The Text Outline Project: how internationalization is handled

We aspire to make Textop international and multilingual from its initial launch: it will be possible to upload texts and summarize them in their original languages.  The subprojects, when they eventually launch, will also be launched in several languages at the same time.  But, as we argue on this page, certain features inherent in the project will make it necessary for there to be a common language, a lingua franca; and this language should be English.

Launching with multiple languages

Since it is so essential to the scholarly quality of this enterprise that the original versions of texts be used (i.e., in their original languages), and since it is so beneficial that the same outline and text chunks be displayed in multiple languages, it is crucial that internationalization be deeply built into the software from the beginning.

The Text Outline Project will also launch with subject area mailing lists (e.g., philosophy, law, history) in multiple languages.  Furthermore, as long as volunteer translators can be found to do so, the present organizational website, including its various policy and planning documents, will be translated and maintained in the various languages of the project as a whole, to make it as easy as possible for people from around the world to get involved.  The difficult ongoing translation and maintenance work might require its own special tools, however: eventually we might replace the current pages with wiki pages.

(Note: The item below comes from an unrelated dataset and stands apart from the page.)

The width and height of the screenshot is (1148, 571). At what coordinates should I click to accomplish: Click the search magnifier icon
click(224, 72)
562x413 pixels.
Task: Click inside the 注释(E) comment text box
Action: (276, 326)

The need for a common language for the Textop outline

It will probably be necessary for there to be one "master version" of the outline headers (but not necessarily of other content), in English.  (For definitions of jargon like "headers," please see the glossary.)  The reason for this is that, without a master version, there will be one outline per language, which will not achieve the remarkable and unprecedented benefits of tearing down language barriers.  As explained in the requirements discussion, outline nodes will have unique identifiers that are independent of the relative positions of nodes, or the wording of nodes' headers.  This means that node headers can be assigned multiple translations, one for each language, and that the reordering and renaming of nodes in the English master version is technically consistent with having versions in other languages.  In other words, if a node's header is rewritten in English and placed under a different parent node, the Polish version of the outline will also have the corresponding node under the new parent node as well, even if the header text has not yet been re-translated.  Of course, as the requirements discussion makes clear, there need to be robust tools and processes in place so that headers and other text can be translated efficiently.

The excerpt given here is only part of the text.